### How to complete this task:
The records below are to be duplicated exactly as they appear.
-------- Data provided --------
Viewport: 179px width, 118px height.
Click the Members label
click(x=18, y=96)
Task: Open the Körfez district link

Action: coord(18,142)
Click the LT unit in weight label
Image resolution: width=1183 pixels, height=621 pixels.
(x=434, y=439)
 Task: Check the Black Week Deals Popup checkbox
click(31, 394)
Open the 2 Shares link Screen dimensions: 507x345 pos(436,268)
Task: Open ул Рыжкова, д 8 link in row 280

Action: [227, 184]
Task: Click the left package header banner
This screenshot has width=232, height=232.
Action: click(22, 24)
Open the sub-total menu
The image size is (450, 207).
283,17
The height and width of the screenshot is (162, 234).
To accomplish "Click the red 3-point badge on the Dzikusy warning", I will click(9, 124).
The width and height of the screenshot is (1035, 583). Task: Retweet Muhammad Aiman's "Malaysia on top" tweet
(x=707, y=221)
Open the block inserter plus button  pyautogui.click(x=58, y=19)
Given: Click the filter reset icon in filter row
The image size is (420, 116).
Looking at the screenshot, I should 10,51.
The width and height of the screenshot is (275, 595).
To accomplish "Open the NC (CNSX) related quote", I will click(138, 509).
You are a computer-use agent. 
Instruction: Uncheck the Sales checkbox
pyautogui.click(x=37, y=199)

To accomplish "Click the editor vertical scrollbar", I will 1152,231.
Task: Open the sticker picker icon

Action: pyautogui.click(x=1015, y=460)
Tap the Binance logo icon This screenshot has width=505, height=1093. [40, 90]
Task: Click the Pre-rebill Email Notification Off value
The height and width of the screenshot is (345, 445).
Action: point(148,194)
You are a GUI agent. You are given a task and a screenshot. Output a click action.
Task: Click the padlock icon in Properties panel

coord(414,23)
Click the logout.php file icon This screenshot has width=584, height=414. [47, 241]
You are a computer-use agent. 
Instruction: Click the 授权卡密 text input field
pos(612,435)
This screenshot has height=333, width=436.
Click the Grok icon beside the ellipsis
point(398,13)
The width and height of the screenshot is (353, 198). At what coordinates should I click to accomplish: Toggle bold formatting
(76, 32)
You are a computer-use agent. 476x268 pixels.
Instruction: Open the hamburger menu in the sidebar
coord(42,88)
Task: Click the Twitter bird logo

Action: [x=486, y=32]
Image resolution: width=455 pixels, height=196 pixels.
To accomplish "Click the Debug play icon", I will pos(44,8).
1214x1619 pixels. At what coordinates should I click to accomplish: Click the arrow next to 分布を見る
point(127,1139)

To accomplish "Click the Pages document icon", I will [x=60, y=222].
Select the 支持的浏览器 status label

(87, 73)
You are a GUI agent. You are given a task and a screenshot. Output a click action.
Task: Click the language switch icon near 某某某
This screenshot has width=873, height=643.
--------
### Written response:
Viewport: 179px width, 118px height.
Click the Members label
click(x=18, y=96)
Task: Open the Körfez district link

Action: coord(18,142)
Click the LT unit in weight label
Image resolution: width=1183 pixels, height=621 pixels.
(x=434, y=439)
 Task: Check the Black Week Deals Popup checkbox
click(31, 394)
Open the 2 Shares link Screen dimensions: 507x345 pos(436,268)
Task: Open ул Рыжкова, д 8 link in row 280

Action: [227, 184]
Task: Click the left package header banner
This screenshot has width=232, height=232.
Action: click(22, 24)
Open the sub-total menu
The image size is (450, 207).
283,17
The height and width of the screenshot is (162, 234).
To accomplish "Click the red 3-point badge on the Dzikusy warning", I will click(9, 124).
The width and height of the screenshot is (1035, 583). Task: Retweet Muhammad Aiman's "Malaysia on top" tweet
(x=707, y=221)
Open the block inserter plus button  pyautogui.click(x=58, y=19)
Given: Click the filter reset icon in filter row
The image size is (420, 116).
Looking at the screenshot, I should 10,51.
The width and height of the screenshot is (275, 595).
To accomplish "Open the NC (CNSX) related quote", I will click(138, 509).
You are a computer-use agent. 
Instruction: Uncheck the Sales checkbox
pyautogui.click(x=37, y=199)

To accomplish "Click the editor vertical scrollbar", I will 1152,231.
Task: Open the sticker picker icon

Action: pyautogui.click(x=1015, y=460)
Tap the Binance logo icon This screenshot has width=505, height=1093. [40, 90]
Task: Click the Pre-rebill Email Notification Off value
The height and width of the screenshot is (345, 445).
Action: point(148,194)
You are a GUI agent. You are given a task and a screenshot. Output a click action.
Task: Click the padlock icon in Properties panel

coord(414,23)
Click the logout.php file icon This screenshot has width=584, height=414. [47, 241]
You are a computer-use agent. 
Instruction: Click the 授权卡密 text input field
pos(612,435)
This screenshot has height=333, width=436.
Click the Grok icon beside the ellipsis
point(398,13)
The width and height of the screenshot is (353, 198). At what coordinates should I click to accomplish: Toggle bold formatting
(76, 32)
You are a computer-use agent. 476x268 pixels.
Instruction: Open the hamburger menu in the sidebar
coord(42,88)
Task: Click the Twitter bird logo

Action: [x=486, y=32]
Image resolution: width=455 pixels, height=196 pixels.
To accomplish "Click the Debug play icon", I will pos(44,8).
1214x1619 pixels. At what coordinates should I click to accomplish: Click the arrow next to 分布を見る
point(127,1139)

To accomplish "Click the Pages document icon", I will [x=60, y=222].
Select the 支持的浏览器 status label

(87, 73)
You are a GUI agent. You are given a task and a screenshot. Output a click action.
Task: Click the language switch icon near 某某某
This screenshot has width=873, height=643.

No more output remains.